## Inference
An AI model making predictions on new data that wasn‘t included in its training.
During inference, the model:
1. Takes in new data (like an image, text, or numbers)
2. Processes it through its learned parameters and architecture
3. Produces an output (like a classification, prediction, or generated content)
For example, when you ask an AI a question, it’s performing inference - using its trained parameters to process your input and generate an appropriate response.
## Tokens and Vectors
Large Language Models (LLMs) don’t read text like humans—they process it as tokens and vectors. **Tokens** are the building blocks of text, which can be words, subwords, or characters. Each token is converted into a **vector**—a list of numbers that represents its meaning in a high-dimensional space. Similar words have similar vectors, helping AI understand relationships between concepts.

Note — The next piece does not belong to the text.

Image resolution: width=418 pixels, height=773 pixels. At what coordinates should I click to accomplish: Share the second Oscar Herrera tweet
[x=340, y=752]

LLMs are trained on large amounts of text (books, articles, websites). The model starts with **random vectors** for each token and learns their meaning by predicting missing words in sentences.
During training, the model **adjusts the vectors** so that words with similar meanings are mathematically closer. For example:
- “King” → `[0.8, 0.1, 0.7]`
- “Queen” → `[0.78, 0.12, 0.72]`
- “Apple” → `[0.2, 0.9, 0.3]`
Since “King” and “Queen” have similar vectors, the AI understands they are related, while “Apple” is in a different area of the space.
When you ask an AI a question, it converts your words into vectors, searches for similar meanings, and generates a response based on patterns it has learned—without storing exact text. This is how LLMs can answer questions, complete sentences, or summarize content intelligently. See [How does AI answer my question?](How%20does%20AI%20answer%20my%20question?.md) for more details.
## RAG
RAG stands for Retrieval-Augmented Generation. It is a technique that enhances the performance of generative AI models by incorporating external knowledge retrieval during the response generation process.
RAG process:
1. Retrieval: When the model receives a query, it searches an external knowledge base (e.g., a document database, vector store, or the web) to find relevant information.
2. Augmentation: The retrieved information is then fed into the generative AI model as additional context.
3. Generation: The AI model generates a response based on both its internal knowledge and the retrieved data.